The steel frame comes into contact with aluminum in several areas and needs to be insulated to avoid dissimilar metal corrosion. Throughout the frame attach points I used a polyurethane caulk “Vulkem” sealant, thin plastic sheet material and plastic washers to provide a barrier between  those dissimilar metals.


Steel and aluminum insulation point at end of outriggers.


New aluminum installed under the step was also insulated against steel frame using rubberized tape.

New steel plate up front!




Notice the new steel plate in front of the floor area.  It is a standard item on this trailer and was used to securely fasten the body to the floor and to distribute the twisting forces over a wide area of the front of trailer.  I installed a new, over sized plate and bolted it to the frame under the floor instead of on top of the wood floor. The old one was severely rusted out from a leaking window.

It is almost time to invert the chassis (Rotisserie) for the last time.  Insulation and plumbing will be needed before the new belly pan goes on.

It is very cold outside and progress will slow down.


Tuesday, December 3, 2013

New flooring

I saved all the old flooring panels from the "dis-assemble" phase.   They were used as patterns for the new flooring.  They were also used as a reference to double-check original measurements. The old panels also held impressions on the top and bottom of the panels as to the position of furniture and mounting holes.  Using exact measurements is "key" to avoid problems placing the shell back onto the frame.  I also "referenced" the old panels to make decisions on where to place grey tanks and plumbing below the floor.

Here are some pictures of finished wheel wells and the cutting of new flooring panels.  I purchased the plywood from Lowe's, the "RV Superstore."  I decided to use a good quality cdx plywood 23/32 inch thickness.  I felt that it needed to be a bit stronger.  The previous flooring was only 5/8 inch thick.  

All furniture will be rebuilt anyway so I don't anticipate any problems with a thicker floor.  




The four corner curves on this trailer were somewhat symmetrical.  I used a simple method to figure a smooth radius curve.  It matched the original curve very well.  The rotted panels were missing some wood for tracing around.



The wheel wells need to be water tight.  As I installed the new flooring I caulked the exterior seems on the bottom side.  I also  plan to use black "undercoating" spray on the underside of the wheel wells. The upper surface (green side) will be out of sight and be covered by "interior" wheel wells.


 I was pleased when all the pieces were cut and fitted together.  Nothing is bolted down yet.  More measuring will be necessary to ensure that the overall dimensions are correct.

The trailer took on a familiar shape.  Notice the new steel panel in front for attaching the shell.  Planning well ahead is a daunting task.

I am having fun !

*Provided material*
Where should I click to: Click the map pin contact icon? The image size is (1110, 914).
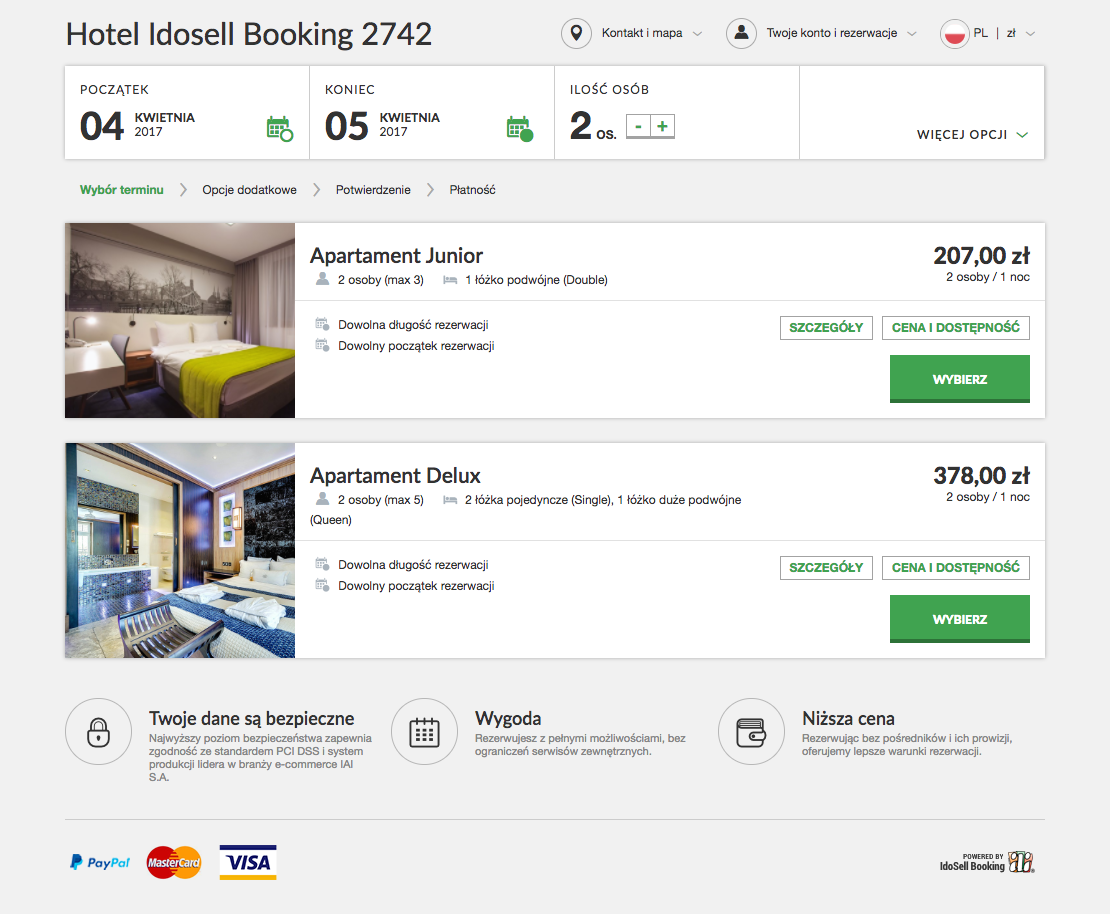click(576, 33)
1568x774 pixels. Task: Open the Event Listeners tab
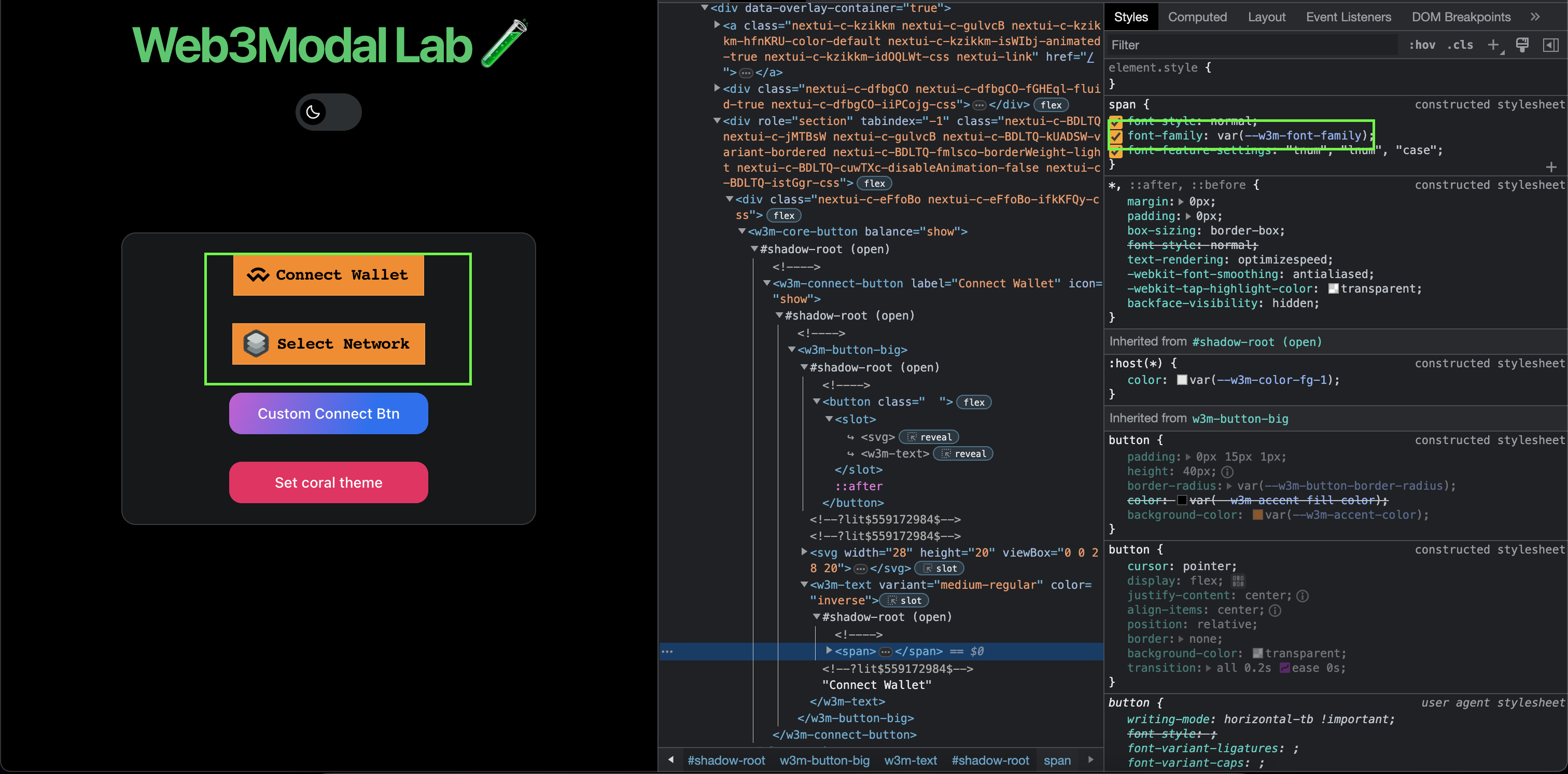1348,17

*Tasks to carry out*
1/ In the trailer restoration post, condense the paragraph beginning "I saved all the old flooring panels" into a short bulleted list that keeps its main facts.
2/ Reproduce word for word the stretch of the trailer restoration post from "All furniture will" through "for tracing around.".

*Worked solutions*
1/
- The old flooring panels saved during disassembly served as patterns for the new flooring.
- They were used to double-check the original measurements.
- Impressions on their top and bottom showed where furniture and mounting holes had been.
- Exact measurements are key to avoiding problems when the shell goes back onto the frame.
- The old panels also guided decisions on where to place grey tanks and plumbing below the floor.

2/
All furniture will be rebuilt anyway so I don't anticipate any problems with a thicker floor.  




The four corner curves on this trailer were somewhat symmetrical.  I used a simple method to figure a smooth radius curve.  It matched the original curve very well.  The rotted panels were missing some wood for tracing around.